However, there are techniques called 'fine tuning' that let you adjust some layers in the model
to achieve changes in behavior. One of the most common ones is 'LO-rank Adaption' (LoRA). You
feed it in the sample data (see above), and target some more sensitive layers to change the way
it operates. This will let you achieve some changes, but actually training it to use new data is
very difficult.
The most practical, and common approach, is to change the text we are asking the model to
autocomplete. This can come in many forms, but I see there as being N primary ways:
1. Add more data to the request. This can include copy-pasting stuff, using 'retrieval augmentation'
to pull related information from dataset (or from a search engine)
2. Allow loading more context as requested by the model; this can include tool-calling
Everything is one of these 2 techniques.

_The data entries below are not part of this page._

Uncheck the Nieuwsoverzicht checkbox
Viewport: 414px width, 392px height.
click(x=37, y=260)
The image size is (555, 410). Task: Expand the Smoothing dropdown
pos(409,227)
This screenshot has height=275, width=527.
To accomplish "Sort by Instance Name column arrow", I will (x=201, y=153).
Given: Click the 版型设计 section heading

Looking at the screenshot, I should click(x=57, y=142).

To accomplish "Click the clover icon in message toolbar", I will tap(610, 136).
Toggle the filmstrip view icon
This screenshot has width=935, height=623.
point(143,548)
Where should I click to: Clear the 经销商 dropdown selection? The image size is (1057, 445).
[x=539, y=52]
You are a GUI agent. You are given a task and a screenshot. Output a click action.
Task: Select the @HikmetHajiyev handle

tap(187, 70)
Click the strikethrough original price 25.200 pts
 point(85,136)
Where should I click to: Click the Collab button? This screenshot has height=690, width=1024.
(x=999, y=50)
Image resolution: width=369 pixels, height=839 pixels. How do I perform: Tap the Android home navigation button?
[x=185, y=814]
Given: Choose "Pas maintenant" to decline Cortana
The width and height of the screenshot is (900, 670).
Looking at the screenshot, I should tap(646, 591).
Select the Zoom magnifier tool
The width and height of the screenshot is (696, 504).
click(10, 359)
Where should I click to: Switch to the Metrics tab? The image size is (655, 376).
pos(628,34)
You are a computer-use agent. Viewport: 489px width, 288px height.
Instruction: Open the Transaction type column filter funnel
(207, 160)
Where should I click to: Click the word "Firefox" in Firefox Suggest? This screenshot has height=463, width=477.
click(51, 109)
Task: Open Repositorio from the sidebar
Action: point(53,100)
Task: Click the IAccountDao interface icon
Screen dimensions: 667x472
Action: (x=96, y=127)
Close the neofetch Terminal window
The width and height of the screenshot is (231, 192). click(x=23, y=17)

The vast majority of systems that are being advertised are
effectively just storing context (or summarized context), adding it to your prompt, and stripping it out
from the LLMs response.
## Monkey's with typewriters
LLMs can't code. But, they can predict what code might look like. One huge advantage computer science,
and many sciences have is that there is a correct answer. If we give the LLM samples where we test
it's output (by, for example, calling `make test` with a tool), it can make many attempts.
If you are asking about something similar to what it's seen in the past, it will likely figure it out.
If you are asking about something novel, it will make a guess. If it can test that guess, it might arrive
at a correct answer.
Put enough monkey's in front of type writers, and you eventually get Shakespeare.